La boucle de gameplay est assez riche, hyper addictive (j’ai eu du mal à aller me coucher) et il m'a été difficile de devoir quitter l’île pour continuer le jeu tant ce petit espace de tranquillité m’a reposé. J’ai découvert My Summer Vacation 2 à l’occasion de la sortie d’une traduction anglaise non-officielle en décembre dernier et j’ai adoré son ambiance de vacances, ses grillons qui font kiss-kiss et son rythme tranquillou, que j’ai retrouvés ici, sur Dondoko Island.
Ichiban président !
Pour terminer, un petit paragraphe pour parler des thématiques du jeu. Si l’ambiance est chaleureuse, le scénario se concentre beaucoup sur la revanche des exclus contre les puissants, aborde des thèmes très prosaïques comme la hausse des loyers ou l’aide alimentaire. Certains de nos compagnons ont essayé de zigouiller Ichiban, non pas par haine mais parce qu’ils ont été contraints par d’autres de le faire, Ichiban leur proposant une voie alternative et révolutionnaire. Même Kiryu, le grand Kiryu, est ici diminué et pourchassé, et doit pour une fois s’en remettre à d’autres. Les Sujimons, ces paumés que l’on tabasse puis recrute dans une parodie de Pokémon, sont presque réhabilités par Ichiban en travaillant à la ferme et au recyclage des déchets. Reste quelques maladresses sur les stéréotypes de genre et sur la sexualité, assez étonnantes en début de jeu, malgré une tentative de discours nuancé.Je me serais donc bien passé d'une édition deluxe je-ne-sais-pas-quoi obligeant de passer à la caisse pour acceder au New Game +.

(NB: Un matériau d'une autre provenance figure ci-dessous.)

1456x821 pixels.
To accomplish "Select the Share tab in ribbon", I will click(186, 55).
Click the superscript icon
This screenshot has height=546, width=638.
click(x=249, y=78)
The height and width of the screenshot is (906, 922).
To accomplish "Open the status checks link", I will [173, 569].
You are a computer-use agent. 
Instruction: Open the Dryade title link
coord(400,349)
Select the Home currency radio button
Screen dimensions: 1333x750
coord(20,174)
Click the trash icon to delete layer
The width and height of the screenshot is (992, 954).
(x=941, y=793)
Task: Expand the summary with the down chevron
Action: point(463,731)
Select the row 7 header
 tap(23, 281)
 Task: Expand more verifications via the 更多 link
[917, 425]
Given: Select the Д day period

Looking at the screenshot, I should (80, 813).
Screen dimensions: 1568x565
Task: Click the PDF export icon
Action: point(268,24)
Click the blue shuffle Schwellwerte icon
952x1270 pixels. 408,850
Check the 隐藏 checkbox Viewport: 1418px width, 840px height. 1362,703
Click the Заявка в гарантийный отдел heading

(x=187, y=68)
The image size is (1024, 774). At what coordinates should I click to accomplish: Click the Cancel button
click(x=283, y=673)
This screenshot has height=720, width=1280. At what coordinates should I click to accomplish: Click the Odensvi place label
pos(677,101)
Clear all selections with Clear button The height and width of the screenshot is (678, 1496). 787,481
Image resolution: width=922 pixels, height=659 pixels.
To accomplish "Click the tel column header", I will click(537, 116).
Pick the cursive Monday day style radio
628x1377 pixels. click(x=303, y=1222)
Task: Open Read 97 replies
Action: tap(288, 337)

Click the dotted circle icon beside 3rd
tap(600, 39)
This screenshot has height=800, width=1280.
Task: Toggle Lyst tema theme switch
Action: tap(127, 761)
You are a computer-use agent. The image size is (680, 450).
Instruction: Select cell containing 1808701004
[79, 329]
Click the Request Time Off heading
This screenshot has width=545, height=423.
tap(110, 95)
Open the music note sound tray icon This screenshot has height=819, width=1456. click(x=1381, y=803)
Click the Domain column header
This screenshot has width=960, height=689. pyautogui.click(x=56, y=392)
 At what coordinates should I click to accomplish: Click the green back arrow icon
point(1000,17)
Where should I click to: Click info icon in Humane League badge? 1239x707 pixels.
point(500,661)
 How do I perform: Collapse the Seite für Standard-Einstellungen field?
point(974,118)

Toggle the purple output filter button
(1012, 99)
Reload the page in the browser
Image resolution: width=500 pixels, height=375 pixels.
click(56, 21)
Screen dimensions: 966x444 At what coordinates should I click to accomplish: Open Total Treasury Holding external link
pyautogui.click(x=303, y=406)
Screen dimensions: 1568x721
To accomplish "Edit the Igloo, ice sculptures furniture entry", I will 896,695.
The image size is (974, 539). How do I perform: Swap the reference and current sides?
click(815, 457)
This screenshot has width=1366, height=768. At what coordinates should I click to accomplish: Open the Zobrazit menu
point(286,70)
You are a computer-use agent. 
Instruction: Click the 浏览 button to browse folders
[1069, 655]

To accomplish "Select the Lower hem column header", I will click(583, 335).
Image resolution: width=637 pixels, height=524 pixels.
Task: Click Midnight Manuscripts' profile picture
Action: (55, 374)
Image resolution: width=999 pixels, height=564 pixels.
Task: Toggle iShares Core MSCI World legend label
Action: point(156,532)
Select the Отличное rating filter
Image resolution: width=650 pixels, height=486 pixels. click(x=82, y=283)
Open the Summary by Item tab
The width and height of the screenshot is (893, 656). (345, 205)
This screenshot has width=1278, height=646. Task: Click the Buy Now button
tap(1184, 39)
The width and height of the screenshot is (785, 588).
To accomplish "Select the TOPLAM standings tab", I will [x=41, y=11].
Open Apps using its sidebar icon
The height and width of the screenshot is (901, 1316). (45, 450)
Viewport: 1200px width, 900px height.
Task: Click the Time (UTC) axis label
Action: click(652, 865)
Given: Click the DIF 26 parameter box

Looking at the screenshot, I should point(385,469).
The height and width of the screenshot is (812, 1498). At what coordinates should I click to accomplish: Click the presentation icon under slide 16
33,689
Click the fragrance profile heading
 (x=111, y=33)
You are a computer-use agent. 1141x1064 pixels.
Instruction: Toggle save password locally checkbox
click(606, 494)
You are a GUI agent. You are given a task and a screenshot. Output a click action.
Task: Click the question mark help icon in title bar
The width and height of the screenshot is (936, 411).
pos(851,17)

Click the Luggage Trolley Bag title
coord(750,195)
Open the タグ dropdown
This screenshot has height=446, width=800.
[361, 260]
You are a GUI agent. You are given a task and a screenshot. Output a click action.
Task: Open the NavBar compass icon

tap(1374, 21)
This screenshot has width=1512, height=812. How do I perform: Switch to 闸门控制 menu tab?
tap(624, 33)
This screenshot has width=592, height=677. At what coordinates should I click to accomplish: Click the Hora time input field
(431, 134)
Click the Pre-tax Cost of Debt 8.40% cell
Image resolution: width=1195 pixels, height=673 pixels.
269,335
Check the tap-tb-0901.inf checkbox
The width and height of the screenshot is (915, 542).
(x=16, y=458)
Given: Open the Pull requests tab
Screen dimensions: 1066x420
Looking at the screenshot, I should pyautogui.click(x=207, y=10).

A l’instar de ce test, Like a Dragon: Infinite Wealth est interminable, foutraque, drôle, émouvant et met trois plombes à démarrer. C’est aussi un jeu passionnant qui offre énormément aux fans et habitués de la franchise. C’est une sorte de feu d’artifice promettant un avenir radieux tout en commençant enfin à faire le deuil de son passé. Ichiban confirme qu’il est un des meilleurs personnages jamais écrits dans un jeu vidéo. Il porte un discours optimiste sans être naïf, cherchant à inclure un maximum ceux qui se trouvent aux marges de la société. Allez, moi je vous laisse, je retourne sur Dondoko Island chopper la cinquième et dernière étoile.